Using Genetics to Study the Origin and Spread of COVID-19 in Southern Arizona
To date, only one viral genome has been recorded for Arizona COVID-19 cases. Michael Worobey and David Baltrus plan to add nearly 40 more genomes to GenBank, a repository curated by the National Institutes of Health. In addition to contributing data, the group seeks to understand the relationship of the Arizona outbreak to the national epidemic. By comparing viral genomes across the country, the group plans to determine origin of COVID-19 in Southern Arizona and the number of transmission chains in the area.

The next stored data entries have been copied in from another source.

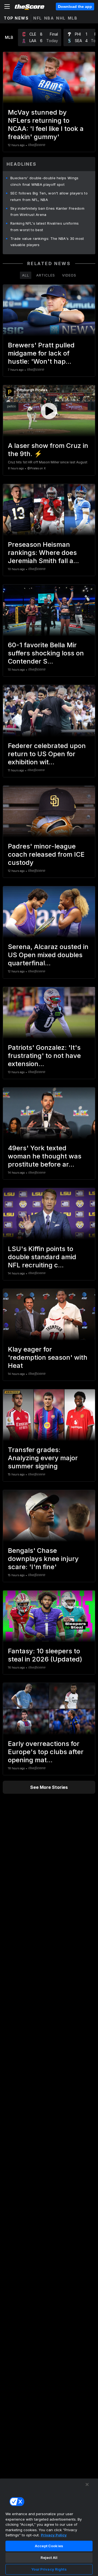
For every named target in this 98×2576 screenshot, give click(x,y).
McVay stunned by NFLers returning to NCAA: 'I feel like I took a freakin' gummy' (46, 124)
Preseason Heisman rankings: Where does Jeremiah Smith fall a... (43, 553)
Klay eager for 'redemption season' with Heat (47, 1357)
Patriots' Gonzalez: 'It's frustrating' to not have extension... (44, 1056)
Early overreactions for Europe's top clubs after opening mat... (46, 1752)
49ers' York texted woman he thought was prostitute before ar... (44, 1156)
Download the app (75, 6)
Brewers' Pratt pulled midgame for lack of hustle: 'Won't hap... (41, 353)
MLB (73, 18)
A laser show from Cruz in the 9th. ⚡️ (48, 450)
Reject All (49, 2557)
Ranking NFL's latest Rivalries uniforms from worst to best (44, 226)
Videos (69, 275)
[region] (49, 2527)
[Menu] (7, 6)
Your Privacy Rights (48, 2569)
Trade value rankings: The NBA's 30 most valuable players (47, 241)
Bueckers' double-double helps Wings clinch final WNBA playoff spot (44, 181)
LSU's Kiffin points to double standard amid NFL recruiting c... (42, 1257)
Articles (45, 275)
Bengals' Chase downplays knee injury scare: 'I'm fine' (43, 1559)
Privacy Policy (54, 2535)
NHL (61, 18)
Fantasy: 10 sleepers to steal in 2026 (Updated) (45, 1655)
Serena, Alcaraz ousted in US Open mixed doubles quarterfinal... (48, 955)
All (25, 275)
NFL (37, 18)
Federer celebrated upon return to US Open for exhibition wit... (47, 754)
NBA (49, 18)
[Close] (87, 2484)
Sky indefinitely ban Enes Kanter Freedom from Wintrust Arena (47, 211)
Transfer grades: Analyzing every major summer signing (43, 1458)
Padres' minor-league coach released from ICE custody (46, 854)
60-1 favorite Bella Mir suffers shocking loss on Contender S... (46, 653)
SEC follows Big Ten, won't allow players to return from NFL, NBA (49, 196)
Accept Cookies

Understanding Vulnerability to COVID-19
The novel coronavirus is highly infectious in older adults and those with pre-existing critical health conditions. The reasons for this vulnerability are currently unknown. Immunobiology department head Janko Nikolich- Žugich and associate professor Deepta Bhattacharya will work with Craig Weinkauf, assistant professor in the Department of Surgery, to determine the links between these populations and COVID-19 susceptibility.
COVID-19 Risk in Wastewater Treatment Facilities
In addition to traveling through droplets in the air generated by a sneeze or cough, the novel coronavirus passes through the feces of infected individuals. These live viruses can become airborne in wastewater treatment plants, posing a threat to facility workers. A team of five researchers – Luisa Ikner, Walter Betancourt, Jeff Prevatt, Kelly Reynolds and Ian Pepper – will study the risk of the airborne virus to facility worker health.
COVID-19 and Brain Function
A hallmark of COVID-19 is the impairment of respiratory function. However, a fourteenth project will assess the cognitive impact of COVID-19. Funded by the Center for Innovation in Brain Science, Lee Ryan of the COS and Meredith Hay of the COM-T will utilize an existing database of over 50,000 individuals to understand brain-related impacts of the infection.
About the University of Arizona BIO5 Institute
The BIO5 Institute at the University of Arizona connects and mobilizes top researchers in agriculture, engineering, biomedicine, pharmacy, basic science, and computational science to find creative solutions to humanity’s most pressing health and environmental challenges. Since 2001, this interdisciplinary approach has been an international model of how to conduct collaborative research, and has resulted in disease prevention strategies, promising new therapies, innovative diagnostics and devices, and improved food crops.